* [Data supplied]:
□ □ □ □ □ □ □
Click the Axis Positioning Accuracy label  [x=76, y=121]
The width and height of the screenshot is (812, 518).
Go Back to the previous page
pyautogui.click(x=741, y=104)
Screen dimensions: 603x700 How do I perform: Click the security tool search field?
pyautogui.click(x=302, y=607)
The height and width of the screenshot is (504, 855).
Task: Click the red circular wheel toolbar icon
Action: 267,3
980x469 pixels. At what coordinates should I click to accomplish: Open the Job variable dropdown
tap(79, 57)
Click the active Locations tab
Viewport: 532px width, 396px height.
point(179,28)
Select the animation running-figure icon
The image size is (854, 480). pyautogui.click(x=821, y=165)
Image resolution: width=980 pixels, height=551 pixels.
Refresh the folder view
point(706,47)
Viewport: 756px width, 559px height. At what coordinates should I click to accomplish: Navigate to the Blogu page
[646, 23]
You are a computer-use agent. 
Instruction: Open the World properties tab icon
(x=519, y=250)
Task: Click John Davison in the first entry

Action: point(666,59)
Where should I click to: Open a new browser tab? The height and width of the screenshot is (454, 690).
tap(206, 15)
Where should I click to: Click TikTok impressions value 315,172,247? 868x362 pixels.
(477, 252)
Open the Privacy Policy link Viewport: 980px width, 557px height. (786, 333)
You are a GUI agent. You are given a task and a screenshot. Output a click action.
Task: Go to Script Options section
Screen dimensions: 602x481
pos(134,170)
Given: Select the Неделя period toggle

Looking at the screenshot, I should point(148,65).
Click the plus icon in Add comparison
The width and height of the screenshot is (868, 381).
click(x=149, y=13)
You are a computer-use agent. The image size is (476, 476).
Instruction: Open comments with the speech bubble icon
□ □ □ □ □ □ □
* [What is required]:
If a line in the records includes the string "agent", copy it.

* [Response below]:
You are a computer-use agent. 
You are a GUI agent. You are given a task and a screenshot. Output a click action.
You are a computer-use agent. The image size is (476, 476).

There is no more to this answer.